El cadáver se había colocado sobre unas andas con cirios a la cabeza y a los pies. La cola de los espectadores, que los soldados se encargaban de hacer avanzar con rapidez, no vio a Catalina arrodillada y orante sobre el cuerpo de su esposo como la había visto al morir la emperatriz Isabel. Su ausencia, según se dijo, era resultado de una petición del Senado, que había recomendado a su Alteza Imperial no asistir «a fin de poder consagrar su salud a su bienquista patria rusa».62 El lugar elegido para el sepulcro tampoco era el acostumbrado: pese a ser nieto de Pedro el Grande, el difunto Pedro III no había llegado a ser coronado, y por lo tanto no podía yacer en la catedral de la fortaleza como los zares consagrados. El 23 de julio se depositaron sus restos en el monasterio de Alejandro Nevski, junto con el de la regente Ana Leopóldovna, madre del emperador depuesto y encarcelado Iván VI, y allí permanecerían durante los treinta y cuatro años del reinado de su esposa.
La explicación que dio Catalina a esta secuencia de acontecimientos se recoge en una carta a Estanislao Poniatowski escrita dos semanas después de la muerte de su esposo:
Pedro III había perdido el poco entendimiento que le quedaba. Quería mudar su religión, desmantelar la Guardia, desposarse con Isabel Vorontsova y encerrarme a mí. El día de la celebración de la paz con Prusia, después de insultarme en público durante la cena, ordenó que me arrestaran aquella misma noche, y aunque acabó por revocarla, desde entonces comencé a dar oídos a los planes [de ocupar su lugar en el trono] que se me habían ido presentando desde la muerte de la emperatriz Isabel. Podíamos contar con muchos capitanes de la Guardia. El secreto se hallaba en las manos de los hermanos Orlov, una familia resuelta en extremo y muy querida entre el común de los soldados. Con ellos he contraído una gran deuda.
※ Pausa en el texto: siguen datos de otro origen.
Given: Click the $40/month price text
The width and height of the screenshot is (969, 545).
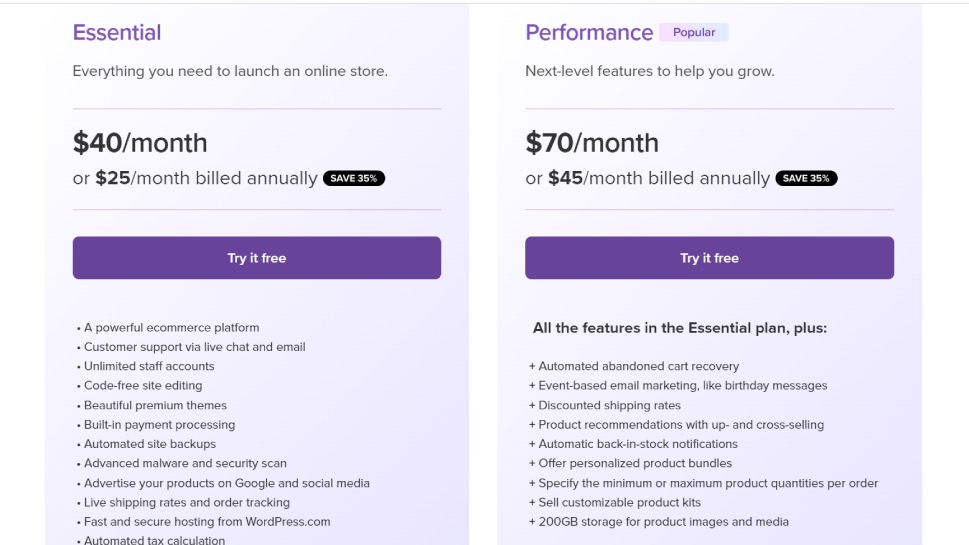Looking at the screenshot, I should (140, 143).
Envié al emperador depuesto a un paraje remoto y muy agradable llamado Ropsha, que puse al cargo de Alejo Orlov, cuatro oficiales a él subordinados y un contingente de hombres selectos de buen corazón, en tanto se preparaba para él una serie de aposentos decentes y cómodos en Schlüsselburg. Dios, sin embargo, tenía otros designios. El terror le provocó unas diarreas que duraron tres días y acabaron al cuarto cuando bebió en exceso. ... Entonces lo aquejó un cólico hemorroidal que le afectó al cerebro. Estuvo dos días delirando, y a los desvaríos siguió un agotamiento extremo. A pesar de toda la ayuda que pudieron brindarle los médicos, murió pidiendo la asistencia de un sacerdote luterano. Como temiera que los oficiales pudiesen haberlo envenenado, hice que lo diseccionaran; pero en su interior no se halló rastro alguno de ponzoña. Tenía el estómago razonablemente sano, aunque el intestino grueso estaba muy inflamado, y al final se lo llevó una apoplejía. Tenía el corazón pequeñísimo y muy deteriorado.
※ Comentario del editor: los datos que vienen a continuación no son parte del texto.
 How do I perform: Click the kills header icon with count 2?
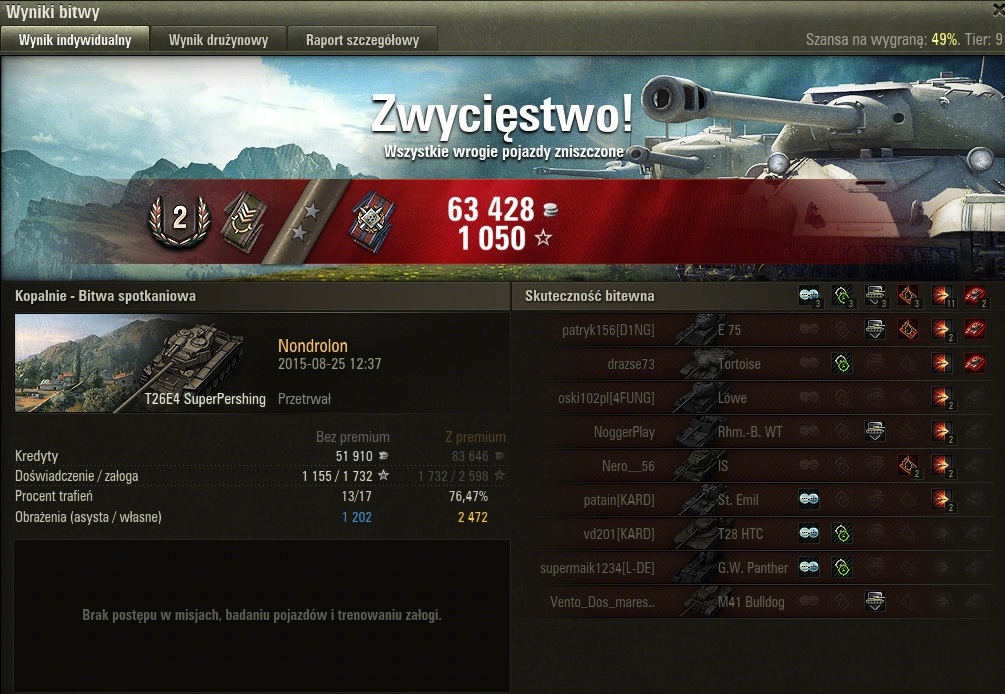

A la postre, pues, ha querido Dios que todo ocurra conforme a sus designios. En conjunto, todo ha sido más un milagro que un plan establecido, pues es impensable que hayan coincidido tantas circunstancias afortunadas sin intervención de la mano de Dios. El odio a lo foráneo fue un factor fundamental en todo el asunto, y Pedro III pasaba por extranjero.